Definiti come generazione dei nativi digitali – generazione z – bambini e ragazzi sono massimi esperti di videogiochi, programmi televisivi, giochi di ruolo e social network. A partire da queste esperienze, si informano e creano reti di contatto comunicando con il mondo. Oltre alle opportunità, queste esperienze quotidiane rappresentano anche diversi rischi, come la dipendenza da internet, l’uso improprio dei dati o, nei casi più gravi, le forme di abuso. Affinché i bambini e i giovani imparino ad interagire in sicurezza con i media, è indispensabile che, insieme ad insegnanti e genitori consapevoli ed adeguatamente informati, riescano ad identificare e a chiamare per nome tutte le opportunità e i rischi del caso. Per poter analizzare e in seguito gestire nel modo migliore queste esperienze quotidiane, è importante che educatori e genitori in primis siano informati su codici, linguaggi e forme di interazione della generazione z, che conoscano gli approcci, le innovazioni e gli stili praticati dai giovani nel loro vivere i media. È sempre più necessario che trovino risposte efficaci ed efficienti a queste domande, anche con l’aiuto dello Stato e delle strutture competenti:

Quali sono i linguaggi, gli stili e le pratiche utilizzate dai giovani e legate ai media?

Quali sono le opportunità e i rischi collegati all’uso dei media digitali?

Come si possono promuovere le competenze mediali?

Come ci si protegge dai rischi?

2. Ascolto attivo – più autorevoli e meno autoritari

Per non trovarsi sospesi tra il permissivismo e la censura, genitori ed educatori hanno bisogno di condividere un sapere, hanno bisogno di informarsi e condividere codici, mettendosi alla pari, mettendosi in condizione di dialogo, apertura e racconto.

Per quanto riguarda i media, la vera sfida di educatori e genitori è rappresentata dal riconoscere di non sapere tutto, dal riconoscere che per prendersi cura dei ragazzi è necessario imparare a comprendere il loro linguaggio, il loro mondo, il loro stile. La conoscenza, come abbiamo appena detto, è il primo gradino per poter agire in maniera efficace. Il secondo gradino è l’ascolto attivo: “annusate”, guardate, siate presenti per i vostri ragazzi con la voglia di saperne di più. Non si tratta certo di perseguitarli e di negargli l’autonomia, si tratta di interpretare a fondo il ruolo di una presenza vigile, attenta, autorevole e non autoritaria.

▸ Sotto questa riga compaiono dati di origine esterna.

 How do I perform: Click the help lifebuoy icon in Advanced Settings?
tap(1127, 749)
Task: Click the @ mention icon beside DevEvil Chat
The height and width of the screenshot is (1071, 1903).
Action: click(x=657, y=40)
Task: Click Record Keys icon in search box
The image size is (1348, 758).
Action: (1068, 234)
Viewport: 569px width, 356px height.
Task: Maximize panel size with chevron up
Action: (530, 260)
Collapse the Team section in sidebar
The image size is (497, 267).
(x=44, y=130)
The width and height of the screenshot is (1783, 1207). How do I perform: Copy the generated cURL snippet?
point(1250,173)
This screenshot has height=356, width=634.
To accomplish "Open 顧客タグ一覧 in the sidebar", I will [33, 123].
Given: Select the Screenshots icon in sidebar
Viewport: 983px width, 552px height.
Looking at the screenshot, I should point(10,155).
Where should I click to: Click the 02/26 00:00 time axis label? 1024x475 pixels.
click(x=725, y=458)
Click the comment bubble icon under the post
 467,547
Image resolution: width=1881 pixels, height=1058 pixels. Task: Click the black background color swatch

3. Relazione – creare una consapevolezza e svelare il retroscena

Un altro tassello fondamentale, dal mio punto di vista, è un lavoro profondo e mirato (svolto da strutture competenti) sul ben-essere e il ben-stare. Un percorso che vorrei vedere attivo in ogni scuola: imparare a volersi bene e a praticare il pensiero divergente e la creatività, anche e soprattutto in rete, così come in tutti i contesti della vita quotidiana.